Inicialmente foram recrutados 323 indivíduos para determinação dos polimorfismos gênicos: 148 pacientes transplantados renais e 175 indivíduos controles saudáveis doadores de medula óssea. O grupo dos controles foi composto por uma população mais jovem, fato explicado pela maior procura dos indivíduos adultos jovens aos postos do REDOME.
Em relação ao estudo genético desses dois grupos observou-se concordância ao equilíbrio de Hardy-Weinberg, demonstrando coerência na técnica usada para genotipagem dos indivíduos em ambos SNPs. Ainda, nos dois grupos avaliados, as frequências alélicas e genotípicas foram próximas àquelas encontradas para as médias da população mundial determinadas pelo projeto HapMap (média das frequências das 10 etnias estudadas), tanto para o rs2275913 como para o rs4819554. Por último, a comparação entre os polimorfismos de controles e transplantados demonstrou maior prevalência do genótipo rs2275913-AA em mulheres do grupo transplantado, contudo não se pode inferir que isso seja um fator de risco ao desenvolvimento de doença renal crônica em mulheres, visto que o desfecho estudado não foi a DRC.
De fato, é bem conhecida a influência exercida por características intrínsecas ao doador e ao receptor sobre a função do enxerto renal. Sabe-se que rim de doador cadavérico, duração da isquemia muito curto ou longo, infecção por citomegalovírus, bem como um painel de reatividade contra anticorpo elevado são fatores de risco ao desenvolvimento de rejeição (SCHWARZ e OBERBAUER., 2003; OJO et al. 1997; TERASAKI et al., 1995). Logo, dividimos o grupo dos pacientes transplantados em indivíduos que apresentaram rejeição e os que não apresentaram, e a seguir investigamos a influência de diversas variáveis sobre o transplante. Nossos resultados demonstraram que a rejeição esteve presente em receptores do transplante mais jovens, o que vai de encontro ao exposto por De Fijter (2005) que especula maior risco de rejeição em receptores mais velhos devido a habilidade reduzida
de se organizar um processo de reparo tecidual, assim como naqueles que receberam rim de doadores com idade acima de 50 anos.

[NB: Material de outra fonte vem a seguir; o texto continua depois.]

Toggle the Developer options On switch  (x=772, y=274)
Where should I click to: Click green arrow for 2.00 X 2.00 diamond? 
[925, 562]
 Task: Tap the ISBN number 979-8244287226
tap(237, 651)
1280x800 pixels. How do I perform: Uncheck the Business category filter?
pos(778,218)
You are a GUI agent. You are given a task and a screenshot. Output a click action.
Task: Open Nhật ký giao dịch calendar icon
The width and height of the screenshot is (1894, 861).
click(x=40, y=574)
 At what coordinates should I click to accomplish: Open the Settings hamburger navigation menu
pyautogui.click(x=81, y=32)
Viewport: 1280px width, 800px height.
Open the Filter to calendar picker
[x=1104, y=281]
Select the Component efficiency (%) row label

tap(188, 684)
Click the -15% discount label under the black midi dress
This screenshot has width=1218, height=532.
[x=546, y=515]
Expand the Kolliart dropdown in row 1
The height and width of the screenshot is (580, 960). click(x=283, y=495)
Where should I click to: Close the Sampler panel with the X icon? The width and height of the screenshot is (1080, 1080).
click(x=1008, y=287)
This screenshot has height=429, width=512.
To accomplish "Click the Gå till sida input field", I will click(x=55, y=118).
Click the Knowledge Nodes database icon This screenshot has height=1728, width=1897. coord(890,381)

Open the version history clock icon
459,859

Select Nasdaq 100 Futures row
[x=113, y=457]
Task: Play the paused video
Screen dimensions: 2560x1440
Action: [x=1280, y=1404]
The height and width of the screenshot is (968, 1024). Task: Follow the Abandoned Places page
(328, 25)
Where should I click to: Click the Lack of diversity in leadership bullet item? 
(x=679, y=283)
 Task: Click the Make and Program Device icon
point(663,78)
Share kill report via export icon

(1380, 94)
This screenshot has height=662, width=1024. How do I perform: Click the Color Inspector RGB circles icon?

Além das variáveis clínicas e demográficas relativas ao doador e receptor, investigamos a influência de variações genéticas sobre a rejeição. Para isso selecionamos polimorfismos gênicos nas regiões promotoras da IL-17A e do seu receptor IL-17RA, visto que a resposta mediada por essa citocina tem ganhado cada vez mais destaque na rejeição ao enxerto. Nossos resultados não demonstraram diferenças estatisticamente significativas nas frequências alélicas e genotípicas entre os subgrupos comparados para ambos SNPs. Controversamente aos nossos achados, Karimi et al. (2014) demonstraram maior prevalência do genótipo rs2275913-GG em mulheres iranianas que sofreram rejeição renal aguda, indicando um provável fator de risco. Já Kim et al. (2012) observaram maior frequência do alelo rs4819554-G ao desenvolvimento de doença renal crônica em indivíduos sul-coreanos. Diferenças no delineamento dos estudos como a população (brasileiros vs asiáticos) e o desfecho avaliados podem justificar tais resultados controversos.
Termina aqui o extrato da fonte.